Dipl.-Ing. (FH) Jürgen Konrad

Die Betriebssicherheit beim Einsatz der hermetisch dichten Pumpen mit Magnetkupplung und damit die Vermeidung unvorhergesehener Störungen hängt im Wesentlichen vom konstruktiven Aufbau ab. Bild 1 zeigt den prinzipiellen Aufbau einer Magnetkupplung. Das Fördermedium wird durch den Spalttopf hermetisch gegen die Atmosphäre abgedichtet, d. h. es ist keine Wellendurchführung nach außen vorhanden. Die erforderliche Antriebsleistung wird vom Motor, durch die magnetischen Kraftlinien, über die Außenmagnete auf die innere Magnetkupplung und damit auf das Laufrad übertragen. Die inneren und äußeren Magnete sind durch Feldlinien kraftschlüssig verbunden und laufen synchron zueinander. Es ist kein Schlupf vorhanden, die Motordrehzahl entspricht der Kupplungsdrehzahl.
Dadurch, dass die magnetischen Feldlinien den üblicherweise metallischen Spalttopf schneiden, entstehen durch die elektrische Leitfähigkeit des Materials Wirbelstromverluste, die sich in Wärme umsetzen und zu einem Anstieg der Temperatur des Fördermediums führen. Diese Temperaturerhöhung muss durch einen geführten Zirkulationsstrom abgeführt werden und ist besonders dann kritisch, wenn Medien nahe dem Siedepunkt gefördert werden sollen und es zu einer Verdampfung im Spalttopfraum kommen kann.
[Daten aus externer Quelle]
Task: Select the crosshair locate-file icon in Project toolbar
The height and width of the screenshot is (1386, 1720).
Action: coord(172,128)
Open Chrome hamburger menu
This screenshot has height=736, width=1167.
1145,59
Dies hat den Abriss des Zirkulationsstromes zur Folge. Es kommt zum Trockenlauf, der, wenn keine Spalttopftemperaturüberwachung vorgesehen ist, innerhalb weniger Minuten eine Temperaturerhöhung von mehr als 300 °C bewirkt und zur Entmagnetisierung der Dauermagnete sowie zum Totalschaden der Gleitlagerung führt, da der Achsschubausgleich nicht mehr gewährleistet ist.
Nicht leitfähige Werkstoffe
Um die Wirbelströme zu vermeiden, sollte der Spalttopfwerkstoff am besten gar keine elektrische Leitfähigkeit besitzen. Dies ist bei den bisher technisch umgesetzten Kunststoff- und Keramikspalttöpfen der Fall. Der Nachteil dieser Konstruktionen liegt in dem großen Abstand zwischen Innen- und Außenmagnet, der aufgrund der Materialstärke entweder aus fertigungstechnischen Gründen – wegen des mehrlagigen Aufbaus des Kunststoffes – oder aus betriebstechnischen Gründen – wegen der bisher notwendig geglaubten Druckfestigkeit des zylindrischen Teils der Keramik – erforderlich ist bzw. war. Das übertragbare Drehmoment ist stark abhängig vom Luftspalt zwischen Innen- und Außenmagnet bzw. vom Verhältnis Luftspalt zum Durchmesser des Innenmagnetes. Zu berücksichtigen sind weiterhin die Reibungsverluste zwischen Spalttopf und Innenmagnet. Je geringer der Spalt, desto höher die Verluste. Die konstruktive Ideallösung wäre ein wahlweiser Einbau eines verlustfreien Keramikspalttopfes oder eines metallischen Spalttopfes, abhängig von den Einsatzbedingungen, unter Beibehaltung der Innen- und Außenmagnete sowie der umliegenden Gehäuseteile.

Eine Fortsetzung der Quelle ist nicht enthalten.